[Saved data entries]
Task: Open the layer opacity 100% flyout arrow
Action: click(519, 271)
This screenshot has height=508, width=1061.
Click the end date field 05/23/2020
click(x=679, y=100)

■ Assignment ■
Reproduce the lines of the entries above exactly, but only from the line containing "This screenshot has height=508, width=1061." through the final line.

■ Answer section ■
This screenshot has height=508, width=1061.
Click the end date field 05/23/2020
click(x=679, y=100)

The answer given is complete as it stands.